Howard was the most successful English football manager as well as one of the most significant individuals in Everton’s history. But more than that he was a good man, a nice man, loved by everybody who knew him.
I grew up as a child in the 1980s idolising the teams he managed and was lucky enough to work with him on his autobiography three decades later. By the age of 40 Howard had won two league titles, a European trophy and FA Cup as manager. These were staggering achievements and one can only imagine the hype that would follow an English double title winner today, much less one so young. They followed an outstanding playing career with Preston, Everton, Birmingham, Stoke and Blackburn. At Everton his midfield partnership with Alan Ball and Colin Harvey was considered among the greatest English football has seen.
Yet I didn’t always feel that he got the credit that he deserved. His career in football was over at the age of 52 after a near disastrous third spell as Everton manager, which was a black mark on his career and muddied his reputation. Moreover the advent of the Premier League reshaped perspectives of English football and it seemed, to some people at least, as if what happened before 1992 didn’t matter so much.
It did and it does, of course. The book that we worked on – Love Affairs and Marriage – gave Howard’s achievements the context that they deserved and did a little bit to recast him as the giant of English football that he was.
We’d been introduced by a mutual friend in 2010 and two years later agreed to collaborate on his memoir. Much of 2013 was spent either working on his book or on the road promoting it. We shared some good times.
Howard was such a gregarious character. Sometimes footballers are aloof or want to retain a distance with their public, but Howard loved being among ordinary people, the fans, sharing a chat or a story. One of my favourite memories of my time with him was popping into the Hanover Hotel in central Liverpool a couple of hours before a Liverpool home match with Aston Villa. The place was packed with fans on their way to the game. Had it been Kenny Dalglish going into a pub full of Evertonians I’m sure he would have been berated and jeered, but not Howard, who was completely at ease in their company and the Liverpool supporters were respectful and interested in the great man too. (He could, of course, have become a Liverpool player in 1967 had Bill Shankly had his way and Merseyside football history may have looked very different had that happened.) But despite the banter and the chat he never forgot his first love, Everton. Later, listening to the commentary of that game he punched the air every time Aston Villa scored in what was a 3-1 defeat of Liverpool.

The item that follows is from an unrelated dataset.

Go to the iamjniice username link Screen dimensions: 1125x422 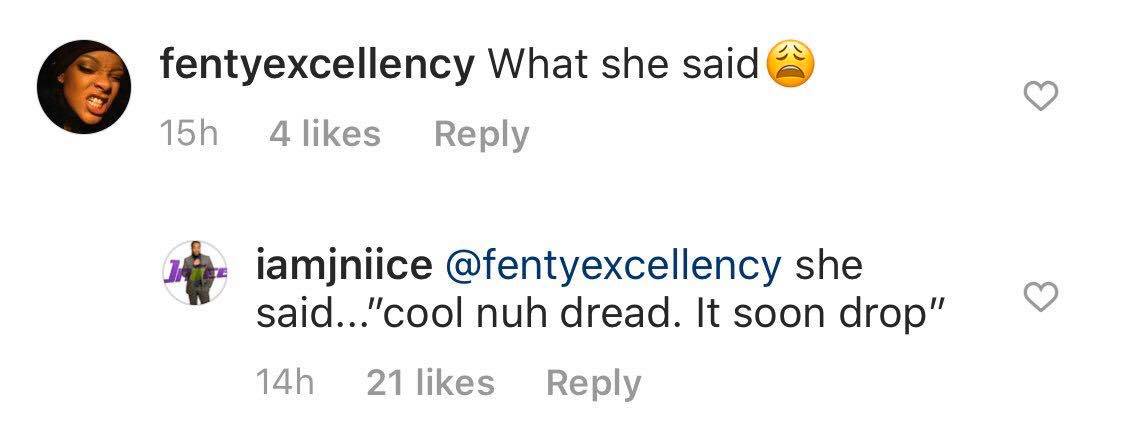coord(345,266)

He had many many friends, not just through football, but in business, media and showbusiness too. He was generous in his praise, particularly of young footballers, but never gave it easily. He had a gentle way of making people feel ten feet tall. I always felt that his highest respect was reserved for those who had been successful outside the game, perhaps because for a large part of his career in football everything had seemed to come so easily to him and for Howard there was a mystique attached to those who had achieved things beyond football: his beloved father, Jack, who showed him the way as a player; Sir Philip Carter, who as Everton chairman forged a successful partnership with Howard, but who achieved much in business; his son, Simon, who was head boy at Merchant Taylors school and later forged a highly successful corporate career; the entertainer Ken Dodd, who he considered a genius and a force of nature.

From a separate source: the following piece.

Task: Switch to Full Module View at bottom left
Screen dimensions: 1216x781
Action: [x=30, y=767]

He was always good company, a bon vivant, although there was a mythology attached to his socialising, in large part because he was always in the public eye. The last time I saw him was over dinner at a restaurant in Crosby last April, which we shared with two journalists up for the day from London. It was everything you’d want from a night: boozy, gossipy, and very very funny – albeit that I was the source of a lot of Howard’s ribbing. As one of the journalists who was with us tweeted me on Saturday when we heard the news: "There aren’t many title winning managers with whom I’ve sung the Spitting Image chicken song. That was an incredible night. What a guy. My sides hurt almost as much as my head the next morning." That was what a night out with Howard was quite often like.
I remember vividly, as an eight year old, the great sense of loss when he left Everton to manage Athletic Bilbao in 1987 but that is nothing to the sense of emptiness that I feel today. I’ll miss him dearly and my thoughts and prayers are with his wife Lily; Simon; his daughters, Hayley and Lisa; his grandchildren, who he took such pride in; and all his friends, particularly Ray Parr and Brian Greenhalgh, who were always there for him.
As for Howard, how would he like to have been remembered? In the closing passage of Love Affairs and Marriage, he wrote of his days after football:
"The pleasure comes not in reflecting on past glories, but in coming into close proximity to those that I hopefully brought some happiness too once in a while.
"People ask me how I’d like to be remembered. I’ve had a good life and a fine career, both as a player and a manager. It would have been nice to have saved the best until last, like Bob Paisley and Alex Ferguson were able to do at their clubs, but that wasn’t to be. Yet I’ve had far more highs than I have lows and possess some wonderful memories from my life in football. My wish is simple. I’d like to be remembered as someone who as a player and manager brought enjoyment to supporters. That’s all."
The outpouring of grief and fond memories of Howard from throughout the game and beyond showed that he achieved just that.